** START SOURCE MATERIAL **

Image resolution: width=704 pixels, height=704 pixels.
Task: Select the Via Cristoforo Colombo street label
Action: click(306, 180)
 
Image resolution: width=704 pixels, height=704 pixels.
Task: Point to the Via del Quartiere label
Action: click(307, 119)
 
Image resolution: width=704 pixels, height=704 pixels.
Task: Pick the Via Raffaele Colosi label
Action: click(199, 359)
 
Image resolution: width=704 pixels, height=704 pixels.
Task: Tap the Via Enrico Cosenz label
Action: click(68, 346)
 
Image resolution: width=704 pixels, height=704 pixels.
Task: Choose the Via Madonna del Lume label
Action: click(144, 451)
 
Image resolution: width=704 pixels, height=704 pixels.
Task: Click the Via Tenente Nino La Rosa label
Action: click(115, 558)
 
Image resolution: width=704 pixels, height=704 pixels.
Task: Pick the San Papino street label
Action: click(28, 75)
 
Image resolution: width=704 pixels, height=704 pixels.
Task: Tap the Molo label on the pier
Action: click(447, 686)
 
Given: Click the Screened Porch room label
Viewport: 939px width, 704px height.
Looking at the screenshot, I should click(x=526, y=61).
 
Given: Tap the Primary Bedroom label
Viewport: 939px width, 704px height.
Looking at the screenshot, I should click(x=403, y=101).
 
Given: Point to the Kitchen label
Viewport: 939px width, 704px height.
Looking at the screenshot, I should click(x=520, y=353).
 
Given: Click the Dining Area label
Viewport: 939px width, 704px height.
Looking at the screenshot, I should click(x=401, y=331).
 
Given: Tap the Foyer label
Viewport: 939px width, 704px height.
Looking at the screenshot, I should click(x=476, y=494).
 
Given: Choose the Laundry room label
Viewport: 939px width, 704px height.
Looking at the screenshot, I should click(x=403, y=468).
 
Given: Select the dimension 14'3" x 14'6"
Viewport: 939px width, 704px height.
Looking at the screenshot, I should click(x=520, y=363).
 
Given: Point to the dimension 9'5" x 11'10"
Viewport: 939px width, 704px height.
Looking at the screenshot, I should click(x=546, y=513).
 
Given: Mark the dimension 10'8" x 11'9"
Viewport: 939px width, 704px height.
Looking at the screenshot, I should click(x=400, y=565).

** END SOURCE MATERIAL **

GOAL OF THE EXERCISE: Rewrite all the records above, substituting "Screen size" for every "Viewport" and leaving everything else unchanged.

RESPONSE FOR THIS EXERCISE:
Image resolution: width=704 pixels, height=704 pixels.
Task: Select the Via Cristoforo Colombo street label
Action: click(306, 180)
 
Image resolution: width=704 pixels, height=704 pixels.
Task: Point to the Via del Quartiere label
Action: click(307, 119)
 
Image resolution: width=704 pixels, height=704 pixels.
Task: Pick the Via Raffaele Colosi label
Action: click(199, 359)
 
Image resolution: width=704 pixels, height=704 pixels.
Task: Tap the Via Enrico Cosenz label
Action: click(68, 346)
 
Image resolution: width=704 pixels, height=704 pixels.
Task: Choose the Via Madonna del Lume label
Action: click(144, 451)
 
Image resolution: width=704 pixels, height=704 pixels.
Task: Click the Via Tenente Nino La Rosa label
Action: click(115, 558)
 
Image resolution: width=704 pixels, height=704 pixels.
Task: Pick the San Papino street label
Action: click(28, 75)
 
Image resolution: width=704 pixels, height=704 pixels.
Task: Tap the Molo label on the pier
Action: click(447, 686)
 
Given: Click the Screened Porch room label
Screen size: 939px width, 704px height.
Looking at the screenshot, I should click(x=526, y=61).
 
Given: Tap the Primary Bedroom label
Screen size: 939px width, 704px height.
Looking at the screenshot, I should click(x=403, y=101).
 
Given: Point to the Kitchen label
Screen size: 939px width, 704px height.
Looking at the screenshot, I should click(x=520, y=353).
 
Given: Click the Dining Area label
Screen size: 939px width, 704px height.
Looking at the screenshot, I should click(x=401, y=331).
 
Given: Tap the Foyer label
Screen size: 939px width, 704px height.
Looking at the screenshot, I should click(x=476, y=494).
 
Given: Choose the Laundry room label
Screen size: 939px width, 704px height.
Looking at the screenshot, I should click(x=403, y=468).
 
Given: Select the dimension 14'3" x 14'6"
Screen size: 939px width, 704px height.
Looking at the screenshot, I should click(x=520, y=363).
 
Given: Point to the dimension 9'5" x 11'10"
Screen size: 939px width, 704px height.
Looking at the screenshot, I should click(x=546, y=513).
 
Given: Mark the dimension 10'8" x 11'9"
Screen size: 939px width, 704px height.
Looking at the screenshot, I should click(x=400, y=565).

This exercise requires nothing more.